Some pharmaceutical physicians are involved in clinical pharmacology programmes and phase I trials, which are usually conducted in dedicated clinical pharmacology units and involve the first dosing of a drug to (usually healthy) humans for safety and tolerability testing, measurement of pharmacological effects and pharmacokinetic profiling. Depending upon the treatment indication and the type of drug being evaluated, phase I trials may also be performed in patients, eg in oncology studies.
Clinical study programmes developed by clinical pharmacologists represent the only service in the specialty of pharmaceutical medicine with frequent, direct contact with healthy volunteer or patient research participants. Pharmaceutical physicians have medical responsibility for the safety of participants and must have up-to-date knowledge of resuscitation techniques and treatment of medical emergencies. They regularly conduct physical examinations for fitness and suitability of participants in a particular clinical study. Whether to progress to a phase I trial is a challenging ethical decision and it is vitally important that pharmaceutical physicians consider this very carefully, to maintain the appropriate benefit-risk balance.
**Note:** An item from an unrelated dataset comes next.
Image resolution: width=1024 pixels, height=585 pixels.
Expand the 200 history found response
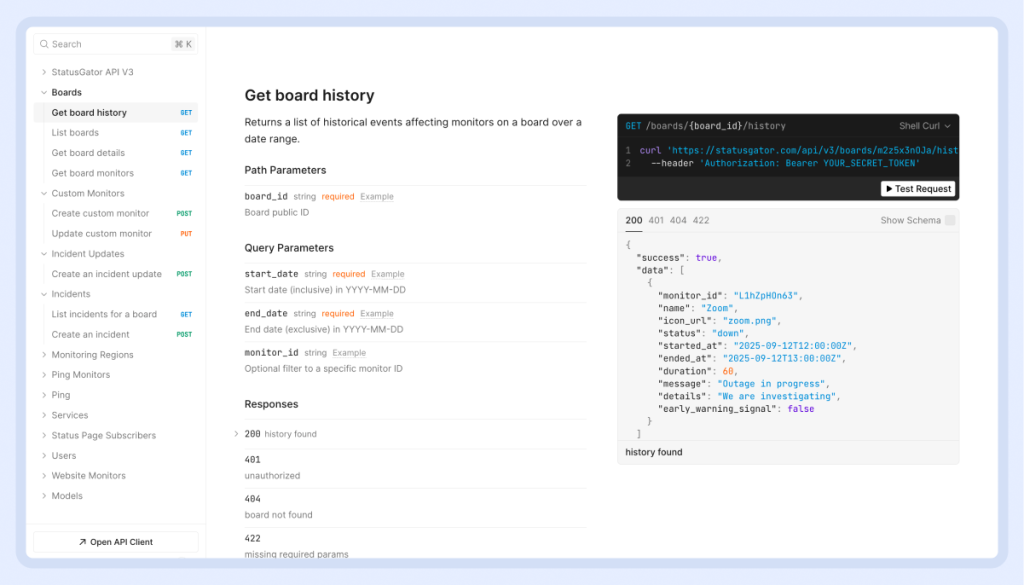pos(237,434)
All research studies involving human participants must be formally reviewed and approved by an independent ethics review procedure designed to ensure that the dignity, rights, safety and wellbeing of all participants are given primary consideration and to monitor the implementation of the sponsor’s code of practice on research studies. Potential participants in a research study, eg a clinical trial of a medicine, must be given sufficient information to allow them to decide whether or not to take part in the study (consent). Research always involves a degree of risk because researchers cannot predict the outcome with certainty. It may also involve additional burdens or intrusions on participants, exceeding those involved in normal care. An ethics committee has to be assured that any anticipated risks, burdens or intrusions will be minimised for the people taking part in the research and are justified by the expected benefits for the participants or for science and society.